## Exercise description
Give the number of lines in the entries below that hold "computer", with no accompanying words.

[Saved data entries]
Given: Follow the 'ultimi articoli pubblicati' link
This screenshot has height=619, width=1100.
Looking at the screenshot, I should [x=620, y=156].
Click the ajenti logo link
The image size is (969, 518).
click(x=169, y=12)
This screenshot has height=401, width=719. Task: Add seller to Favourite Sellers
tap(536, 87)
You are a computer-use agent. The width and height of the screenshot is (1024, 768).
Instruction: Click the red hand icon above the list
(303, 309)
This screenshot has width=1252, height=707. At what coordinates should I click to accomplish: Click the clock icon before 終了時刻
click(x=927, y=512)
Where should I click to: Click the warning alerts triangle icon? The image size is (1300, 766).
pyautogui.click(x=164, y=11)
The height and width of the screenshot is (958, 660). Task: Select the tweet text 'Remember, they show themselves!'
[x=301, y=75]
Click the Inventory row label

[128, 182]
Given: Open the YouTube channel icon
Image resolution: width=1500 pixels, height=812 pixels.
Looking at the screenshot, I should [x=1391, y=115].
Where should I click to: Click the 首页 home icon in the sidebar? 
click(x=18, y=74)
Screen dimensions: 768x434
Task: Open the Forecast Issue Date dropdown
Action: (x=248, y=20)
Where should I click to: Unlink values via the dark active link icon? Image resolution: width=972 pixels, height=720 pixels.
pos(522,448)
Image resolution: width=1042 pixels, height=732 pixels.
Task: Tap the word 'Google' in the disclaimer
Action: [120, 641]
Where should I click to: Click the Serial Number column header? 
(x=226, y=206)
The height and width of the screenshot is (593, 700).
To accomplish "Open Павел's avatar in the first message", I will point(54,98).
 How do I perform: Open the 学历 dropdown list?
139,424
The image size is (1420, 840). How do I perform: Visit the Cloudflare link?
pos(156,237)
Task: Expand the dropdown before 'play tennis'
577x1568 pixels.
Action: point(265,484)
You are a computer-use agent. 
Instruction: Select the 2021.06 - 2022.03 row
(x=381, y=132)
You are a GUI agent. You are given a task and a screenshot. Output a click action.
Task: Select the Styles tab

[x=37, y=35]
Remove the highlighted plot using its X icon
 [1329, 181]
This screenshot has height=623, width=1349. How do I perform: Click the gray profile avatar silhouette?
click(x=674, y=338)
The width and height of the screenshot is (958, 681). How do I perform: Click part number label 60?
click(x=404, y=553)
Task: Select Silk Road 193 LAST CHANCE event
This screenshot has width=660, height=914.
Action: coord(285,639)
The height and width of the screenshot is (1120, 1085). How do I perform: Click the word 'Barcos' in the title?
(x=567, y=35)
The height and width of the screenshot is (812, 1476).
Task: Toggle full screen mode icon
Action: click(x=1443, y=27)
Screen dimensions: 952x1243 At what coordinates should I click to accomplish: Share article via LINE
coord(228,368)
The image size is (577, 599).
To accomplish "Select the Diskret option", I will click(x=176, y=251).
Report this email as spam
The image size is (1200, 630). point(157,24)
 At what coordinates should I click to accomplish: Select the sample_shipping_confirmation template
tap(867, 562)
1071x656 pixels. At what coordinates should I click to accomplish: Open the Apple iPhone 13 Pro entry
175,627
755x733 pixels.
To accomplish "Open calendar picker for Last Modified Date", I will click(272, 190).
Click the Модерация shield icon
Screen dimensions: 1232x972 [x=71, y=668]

## Answer to the problem
2